= 本文抜粋 =
しかしながら、このようにキャニスタへ外気を吸気して、キャニスタに吸着されている燃料成分を含む燃料ガスをエンジンへパージ供給する場合、キャニスタから燃料成分を除去し終えるまでには、大量の外気をキャニスタへ吸気させる必要がある。キャニスタから燃料成分をほぼ除去するためには、大量の外気を長い時間によりキャニスタへ吸気させる必要がある。タンクで生成された燃料ガスの燃料成分をエンジンで燃焼し終えるまでには、大量の外気をキャニスタへ吸気させるように長い時間を必要とする。
【0005】
このように、車両の燃料装置は改善することが求められている。

= 抽出データ =
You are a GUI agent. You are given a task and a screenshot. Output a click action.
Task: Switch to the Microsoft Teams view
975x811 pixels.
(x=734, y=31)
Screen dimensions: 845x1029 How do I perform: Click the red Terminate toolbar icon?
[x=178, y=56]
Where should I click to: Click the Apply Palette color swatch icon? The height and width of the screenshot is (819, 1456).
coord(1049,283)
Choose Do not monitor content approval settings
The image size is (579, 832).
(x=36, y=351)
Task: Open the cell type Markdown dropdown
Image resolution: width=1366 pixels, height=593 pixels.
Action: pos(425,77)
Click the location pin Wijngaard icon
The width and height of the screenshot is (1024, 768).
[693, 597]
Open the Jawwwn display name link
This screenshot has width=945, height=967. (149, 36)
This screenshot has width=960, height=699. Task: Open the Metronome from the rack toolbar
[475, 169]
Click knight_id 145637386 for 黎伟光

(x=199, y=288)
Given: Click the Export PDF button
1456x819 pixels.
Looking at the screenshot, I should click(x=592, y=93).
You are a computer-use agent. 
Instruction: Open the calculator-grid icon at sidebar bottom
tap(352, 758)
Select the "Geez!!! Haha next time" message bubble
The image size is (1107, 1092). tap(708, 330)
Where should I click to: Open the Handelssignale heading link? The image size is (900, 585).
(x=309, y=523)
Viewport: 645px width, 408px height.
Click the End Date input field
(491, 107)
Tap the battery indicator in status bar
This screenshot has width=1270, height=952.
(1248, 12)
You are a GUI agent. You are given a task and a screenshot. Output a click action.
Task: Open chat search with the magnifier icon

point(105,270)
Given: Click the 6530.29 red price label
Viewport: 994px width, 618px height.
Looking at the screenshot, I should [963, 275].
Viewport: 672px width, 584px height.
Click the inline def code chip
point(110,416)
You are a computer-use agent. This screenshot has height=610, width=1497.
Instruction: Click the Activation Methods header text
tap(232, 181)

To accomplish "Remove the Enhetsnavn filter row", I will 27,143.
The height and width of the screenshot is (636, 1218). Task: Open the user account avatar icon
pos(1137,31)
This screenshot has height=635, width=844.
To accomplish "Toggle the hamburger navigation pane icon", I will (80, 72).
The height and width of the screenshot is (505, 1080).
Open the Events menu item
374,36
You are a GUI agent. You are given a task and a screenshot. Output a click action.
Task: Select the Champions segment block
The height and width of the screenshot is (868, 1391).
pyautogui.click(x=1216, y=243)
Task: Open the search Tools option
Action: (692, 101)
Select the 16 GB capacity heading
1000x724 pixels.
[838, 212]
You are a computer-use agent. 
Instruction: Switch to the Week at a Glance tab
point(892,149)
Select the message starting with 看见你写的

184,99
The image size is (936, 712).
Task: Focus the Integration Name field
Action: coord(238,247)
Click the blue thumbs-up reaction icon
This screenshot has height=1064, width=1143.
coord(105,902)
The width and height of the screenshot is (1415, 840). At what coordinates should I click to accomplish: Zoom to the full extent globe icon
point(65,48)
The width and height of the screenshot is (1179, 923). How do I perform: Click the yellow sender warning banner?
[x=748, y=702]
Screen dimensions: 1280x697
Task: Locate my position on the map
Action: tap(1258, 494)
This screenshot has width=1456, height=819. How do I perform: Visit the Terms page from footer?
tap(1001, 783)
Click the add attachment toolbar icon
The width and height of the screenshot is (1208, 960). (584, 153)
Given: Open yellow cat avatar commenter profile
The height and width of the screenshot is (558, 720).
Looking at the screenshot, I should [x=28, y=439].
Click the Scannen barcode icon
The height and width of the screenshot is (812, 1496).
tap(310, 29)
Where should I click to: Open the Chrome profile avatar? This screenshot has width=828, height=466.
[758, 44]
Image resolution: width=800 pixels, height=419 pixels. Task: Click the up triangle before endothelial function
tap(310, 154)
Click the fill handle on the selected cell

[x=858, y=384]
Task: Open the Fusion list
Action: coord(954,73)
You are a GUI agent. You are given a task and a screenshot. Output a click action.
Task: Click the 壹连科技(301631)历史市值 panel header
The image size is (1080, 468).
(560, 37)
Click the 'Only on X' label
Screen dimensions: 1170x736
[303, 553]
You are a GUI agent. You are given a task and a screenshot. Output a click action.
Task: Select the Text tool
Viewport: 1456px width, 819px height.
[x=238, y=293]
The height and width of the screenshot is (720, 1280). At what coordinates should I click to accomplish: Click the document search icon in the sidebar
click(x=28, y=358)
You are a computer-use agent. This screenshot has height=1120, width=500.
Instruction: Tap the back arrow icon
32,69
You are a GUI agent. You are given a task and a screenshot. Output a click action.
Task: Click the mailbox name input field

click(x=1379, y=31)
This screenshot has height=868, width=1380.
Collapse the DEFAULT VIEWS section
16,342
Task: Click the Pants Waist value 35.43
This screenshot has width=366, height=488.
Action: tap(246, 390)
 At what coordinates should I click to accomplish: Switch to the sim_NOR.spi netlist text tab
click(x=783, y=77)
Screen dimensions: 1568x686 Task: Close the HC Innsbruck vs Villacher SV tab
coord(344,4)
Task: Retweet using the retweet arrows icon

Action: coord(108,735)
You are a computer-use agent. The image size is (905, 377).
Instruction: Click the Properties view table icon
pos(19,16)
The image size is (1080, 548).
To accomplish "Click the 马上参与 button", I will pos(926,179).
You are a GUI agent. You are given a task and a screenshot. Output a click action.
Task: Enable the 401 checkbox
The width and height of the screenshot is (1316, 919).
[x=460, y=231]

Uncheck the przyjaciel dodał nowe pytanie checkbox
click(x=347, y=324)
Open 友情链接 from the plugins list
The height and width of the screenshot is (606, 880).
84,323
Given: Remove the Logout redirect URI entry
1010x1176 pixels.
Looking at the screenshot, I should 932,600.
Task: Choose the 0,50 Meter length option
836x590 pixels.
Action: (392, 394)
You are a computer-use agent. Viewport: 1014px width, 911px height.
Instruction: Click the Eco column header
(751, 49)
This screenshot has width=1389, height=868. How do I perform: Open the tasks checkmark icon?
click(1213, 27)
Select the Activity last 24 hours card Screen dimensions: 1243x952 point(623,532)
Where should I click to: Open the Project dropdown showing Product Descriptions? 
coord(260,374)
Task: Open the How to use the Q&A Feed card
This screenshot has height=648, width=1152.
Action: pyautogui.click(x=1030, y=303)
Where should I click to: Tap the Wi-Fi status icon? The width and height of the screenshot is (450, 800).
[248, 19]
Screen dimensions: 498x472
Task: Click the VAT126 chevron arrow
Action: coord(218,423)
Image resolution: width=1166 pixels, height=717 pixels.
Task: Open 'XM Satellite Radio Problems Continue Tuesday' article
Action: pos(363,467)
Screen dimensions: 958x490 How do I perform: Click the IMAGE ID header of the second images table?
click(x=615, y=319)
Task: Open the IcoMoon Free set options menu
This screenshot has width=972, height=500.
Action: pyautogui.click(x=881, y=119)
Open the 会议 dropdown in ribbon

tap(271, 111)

= やること =
(1) 本文抜粋から「必要」という語を含む文をすべて抜き出し、原文のまま並べること。
(2) 本文抜粋のうち、「しかしながら、このようにキャ」を含む箇所から始まり「このように、車両の燃料装置は改善することが求められている。」の直後で終わる部分を、一字も変えずに返すこと。

= 作業結果 =
(1)
- しかしながら、このようにキャニスタへ外気を吸気して、キャニスタに吸着されている燃料成分を含む燃料ガスをエンジンへパージ供給する場合、キャニスタから燃料成分を除去し終えるまでには、大量の外気をキャニスタへ吸気させる必要がある。
- キャニスタから燃料成分をほぼ除去するためには、大量の外気を長い時間によりキャニスタへ吸気させる必要がある。
- タンクで生成された燃料ガスの燃料成分をエンジンで燃焼し終えるまでには、大量の外気をキャニスタへ吸気させるように長い時間を必要とする。

(2)
しかしながら、このようにキャニスタへ外気を吸気して、キャニスタに吸着されている燃料成分を含む燃料ガスをエンジンへパージ供給する場合、キャニスタから燃料成分を除去し終えるまでには、大量の外気をキャニスタへ吸気させる必要がある。キャニスタから燃料成分をほぼ除去するためには、大量の外気を長い時間によりキャニスタへ吸気させる必要がある。タンクで生成された燃料ガスの燃料成分をエンジンで燃焼し終えるまでには、大量の外気をキャニスタへ吸気させるように長い時間を必要とする。
【0005】
このように、車両の燃料装置は改善することが求められている。